TO DO. Print each of the following items again word for word, with no changes.

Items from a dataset

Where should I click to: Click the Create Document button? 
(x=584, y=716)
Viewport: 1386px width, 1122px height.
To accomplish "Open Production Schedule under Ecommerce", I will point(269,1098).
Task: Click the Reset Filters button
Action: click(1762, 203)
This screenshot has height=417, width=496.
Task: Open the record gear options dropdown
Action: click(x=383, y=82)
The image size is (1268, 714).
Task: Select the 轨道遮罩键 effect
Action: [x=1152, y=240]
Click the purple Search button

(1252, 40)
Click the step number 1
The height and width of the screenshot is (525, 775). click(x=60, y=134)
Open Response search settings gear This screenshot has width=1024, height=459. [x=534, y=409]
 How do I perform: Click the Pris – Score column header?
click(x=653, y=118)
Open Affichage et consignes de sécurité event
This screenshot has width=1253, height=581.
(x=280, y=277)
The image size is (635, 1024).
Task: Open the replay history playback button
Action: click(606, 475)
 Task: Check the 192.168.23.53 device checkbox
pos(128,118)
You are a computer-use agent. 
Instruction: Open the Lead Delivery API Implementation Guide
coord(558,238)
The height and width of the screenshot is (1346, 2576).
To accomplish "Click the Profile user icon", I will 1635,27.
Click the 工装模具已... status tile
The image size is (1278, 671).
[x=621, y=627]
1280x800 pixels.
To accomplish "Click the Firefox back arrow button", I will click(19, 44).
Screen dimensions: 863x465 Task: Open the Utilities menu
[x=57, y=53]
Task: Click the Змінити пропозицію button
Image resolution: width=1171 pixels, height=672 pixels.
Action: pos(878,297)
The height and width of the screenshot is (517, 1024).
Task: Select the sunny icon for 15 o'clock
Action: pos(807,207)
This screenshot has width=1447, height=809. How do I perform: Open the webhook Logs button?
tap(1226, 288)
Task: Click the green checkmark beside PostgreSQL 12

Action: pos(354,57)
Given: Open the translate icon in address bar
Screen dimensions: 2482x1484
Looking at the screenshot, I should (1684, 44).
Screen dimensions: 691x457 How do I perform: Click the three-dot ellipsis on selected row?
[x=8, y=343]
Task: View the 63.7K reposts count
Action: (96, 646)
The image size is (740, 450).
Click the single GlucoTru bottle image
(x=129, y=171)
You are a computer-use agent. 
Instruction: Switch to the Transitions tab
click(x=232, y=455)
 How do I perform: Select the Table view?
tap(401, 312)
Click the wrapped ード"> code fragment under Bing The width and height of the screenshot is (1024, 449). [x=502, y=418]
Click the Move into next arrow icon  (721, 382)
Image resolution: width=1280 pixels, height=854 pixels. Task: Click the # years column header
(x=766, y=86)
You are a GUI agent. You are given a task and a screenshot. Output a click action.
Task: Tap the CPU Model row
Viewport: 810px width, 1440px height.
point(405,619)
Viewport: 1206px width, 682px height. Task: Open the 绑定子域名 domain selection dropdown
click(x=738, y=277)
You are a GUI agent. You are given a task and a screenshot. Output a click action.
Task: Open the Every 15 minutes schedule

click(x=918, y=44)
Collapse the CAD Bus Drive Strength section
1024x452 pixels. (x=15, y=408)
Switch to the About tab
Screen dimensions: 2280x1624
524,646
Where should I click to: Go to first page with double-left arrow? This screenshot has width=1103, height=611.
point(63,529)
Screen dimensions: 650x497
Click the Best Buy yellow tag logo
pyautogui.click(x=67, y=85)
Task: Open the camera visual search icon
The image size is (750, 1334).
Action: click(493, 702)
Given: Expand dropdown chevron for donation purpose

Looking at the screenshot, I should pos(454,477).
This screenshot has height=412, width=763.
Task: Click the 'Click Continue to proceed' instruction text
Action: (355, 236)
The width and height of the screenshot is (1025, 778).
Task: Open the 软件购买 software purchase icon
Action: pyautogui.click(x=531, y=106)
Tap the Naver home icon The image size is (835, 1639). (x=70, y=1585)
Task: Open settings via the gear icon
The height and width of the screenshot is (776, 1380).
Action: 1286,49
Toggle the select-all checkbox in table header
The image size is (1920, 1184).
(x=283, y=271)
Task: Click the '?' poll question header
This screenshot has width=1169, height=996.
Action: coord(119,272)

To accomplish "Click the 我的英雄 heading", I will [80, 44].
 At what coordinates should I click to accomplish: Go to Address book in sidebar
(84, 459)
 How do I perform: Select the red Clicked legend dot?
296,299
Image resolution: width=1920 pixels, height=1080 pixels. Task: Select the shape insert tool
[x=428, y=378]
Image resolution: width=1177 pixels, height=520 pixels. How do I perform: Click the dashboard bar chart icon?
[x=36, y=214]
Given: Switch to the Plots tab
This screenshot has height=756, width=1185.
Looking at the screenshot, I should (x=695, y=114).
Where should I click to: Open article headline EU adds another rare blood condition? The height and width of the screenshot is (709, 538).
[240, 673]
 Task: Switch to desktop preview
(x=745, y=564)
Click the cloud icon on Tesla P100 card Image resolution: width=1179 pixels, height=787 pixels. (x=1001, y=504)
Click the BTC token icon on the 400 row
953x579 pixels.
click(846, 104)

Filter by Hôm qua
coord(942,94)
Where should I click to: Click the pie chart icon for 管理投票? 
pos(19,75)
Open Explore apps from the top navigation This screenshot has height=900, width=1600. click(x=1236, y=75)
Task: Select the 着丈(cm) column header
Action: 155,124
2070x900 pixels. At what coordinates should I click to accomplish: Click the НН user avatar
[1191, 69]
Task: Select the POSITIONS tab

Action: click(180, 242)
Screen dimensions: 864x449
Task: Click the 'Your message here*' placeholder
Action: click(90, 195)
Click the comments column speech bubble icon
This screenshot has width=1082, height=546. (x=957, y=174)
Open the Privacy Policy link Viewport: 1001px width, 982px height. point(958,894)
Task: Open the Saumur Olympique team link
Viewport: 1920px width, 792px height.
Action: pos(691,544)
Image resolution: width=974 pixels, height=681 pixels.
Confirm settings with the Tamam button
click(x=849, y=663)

ANSWER TO THIS PROBLEM.
Where should I click to: Click the Create Document button? 
(x=584, y=716)
Viewport: 1386px width, 1122px height.
To accomplish "Open Production Schedule under Ecommerce", I will point(269,1098).
Task: Click the Reset Filters button
Action: click(1762, 203)
This screenshot has height=417, width=496.
Task: Open the record gear options dropdown
Action: click(x=383, y=82)
The image size is (1268, 714).
Task: Select the 轨道遮罩键 effect
Action: [x=1152, y=240]
Click the purple Search button

(1252, 40)
Click the step number 1
The height and width of the screenshot is (525, 775). click(x=60, y=134)
Open Response search settings gear This screenshot has width=1024, height=459. [x=534, y=409]
 How do I perform: Click the Pris – Score column header?
click(x=653, y=118)
Open Affichage et consignes de sécurité event
This screenshot has width=1253, height=581.
(x=280, y=277)
The image size is (635, 1024).
Task: Open the replay history playback button
Action: click(606, 475)
 Task: Check the 192.168.23.53 device checkbox
pos(128,118)
You are a computer-use agent. 
Instruction: Open the Lead Delivery API Implementation Guide
coord(558,238)
The height and width of the screenshot is (1346, 2576).
To accomplish "Click the Profile user icon", I will 1635,27.
Click the 工装模具已... status tile
The image size is (1278, 671).
[x=621, y=627]
1280x800 pixels.
To accomplish "Click the Firefox back arrow button", I will click(19, 44).
Screen dimensions: 863x465 Task: Open the Utilities menu
[x=57, y=53]
Task: Click the Змінити пропозицію button
Image resolution: width=1171 pixels, height=672 pixels.
Action: pos(878,297)
The height and width of the screenshot is (517, 1024).
Task: Select the sunny icon for 15 o'clock
Action: pos(807,207)
This screenshot has width=1447, height=809. How do I perform: Open the webhook Logs button?
tap(1226, 288)
Task: Click the green checkmark beside PostgreSQL 12

Action: pos(354,57)
Given: Open the translate icon in address bar
Screen dimensions: 2482x1484
Looking at the screenshot, I should (1684, 44).
Screen dimensions: 691x457 How do I perform: Click the three-dot ellipsis on selected row?
[x=8, y=343]
Task: View the 63.7K reposts count
Action: (96, 646)
The image size is (740, 450).
Click the single GlucoTru bottle image
(x=129, y=171)
You are a computer-use agent. 
Instruction: Switch to the Transitions tab
click(x=232, y=455)
 How do I perform: Select the Table view?
tap(401, 312)
Click the wrapped ード"> code fragment under Bing The width and height of the screenshot is (1024, 449). [x=502, y=418]
Click the Move into next arrow icon  (721, 382)
Image resolution: width=1280 pixels, height=854 pixels. Task: Click the # years column header
(x=766, y=86)
You are a GUI agent. You are given a task and a screenshot. Output a click action.
Task: Tap the CPU Model row
Viewport: 810px width, 1440px height.
point(405,619)
Viewport: 1206px width, 682px height. Task: Open the 绑定子域名 domain selection dropdown
click(x=738, y=277)
You are a GUI agent. You are given a task and a screenshot. Output a click action.
Task: Open the Every 15 minutes schedule

click(x=918, y=44)
Collapse the CAD Bus Drive Strength section
1024x452 pixels. (x=15, y=408)
Switch to the About tab
Screen dimensions: 2280x1624
524,646
Where should I click to: Go to first page with double-left arrow? This screenshot has width=1103, height=611.
point(63,529)
Screen dimensions: 650x497
Click the Best Buy yellow tag logo
pyautogui.click(x=67, y=85)
Task: Open the camera visual search icon
The image size is (750, 1334).
Action: click(493, 702)
Given: Expand dropdown chevron for donation purpose

Looking at the screenshot, I should pos(454,477).
This screenshot has height=412, width=763.
Task: Click the 'Click Continue to proceed' instruction text
Action: (355, 236)
The width and height of the screenshot is (1025, 778).
Task: Open the 软件购买 software purchase icon
Action: pyautogui.click(x=531, y=106)
Tap the Naver home icon The image size is (835, 1639). (x=70, y=1585)
Task: Open settings via the gear icon
The height and width of the screenshot is (776, 1380).
Action: 1286,49
Toggle the select-all checkbox in table header
The image size is (1920, 1184).
(x=283, y=271)
Task: Click the '?' poll question header
This screenshot has width=1169, height=996.
Action: coord(119,272)

To accomplish "Click the 我的英雄 heading", I will [80, 44].
 At what coordinates should I click to accomplish: Go to Address book in sidebar
(84, 459)
 How do I perform: Select the red Clicked legend dot?
296,299
Image resolution: width=1920 pixels, height=1080 pixels. Task: Select the shape insert tool
[x=428, y=378]
Image resolution: width=1177 pixels, height=520 pixels. How do I perform: Click the dashboard bar chart icon?
[x=36, y=214]
Given: Switch to the Plots tab
This screenshot has height=756, width=1185.
Looking at the screenshot, I should (x=695, y=114).
Where should I click to: Open article headline EU adds another rare blood condition? The height and width of the screenshot is (709, 538).
[240, 673]
 Task: Switch to desktop preview
(x=745, y=564)
Click the cloud icon on Tesla P100 card Image resolution: width=1179 pixels, height=787 pixels. (x=1001, y=504)
Click the BTC token icon on the 400 row
953x579 pixels.
click(846, 104)

Filter by Hôm qua
coord(942,94)
Where should I click to: Click the pie chart icon for 管理投票? 
pos(19,75)
Open Explore apps from the top navigation This screenshot has height=900, width=1600. click(x=1236, y=75)
Task: Select the 着丈(cm) column header
Action: 155,124
2070x900 pixels. At what coordinates should I click to accomplish: Click the НН user avatar
[1191, 69]
Task: Select the POSITIONS tab

Action: click(180, 242)
Screen dimensions: 864x449
Task: Click the 'Your message here*' placeholder
Action: click(90, 195)
Click the comments column speech bubble icon
This screenshot has width=1082, height=546. (x=957, y=174)
Open the Privacy Policy link Viewport: 1001px width, 982px height. point(958,894)
Task: Open the Saumur Olympique team link
Viewport: 1920px width, 792px height.
Action: pos(691,544)
Image resolution: width=974 pixels, height=681 pixels.
Confirm settings with the Tamam button
click(x=849, y=663)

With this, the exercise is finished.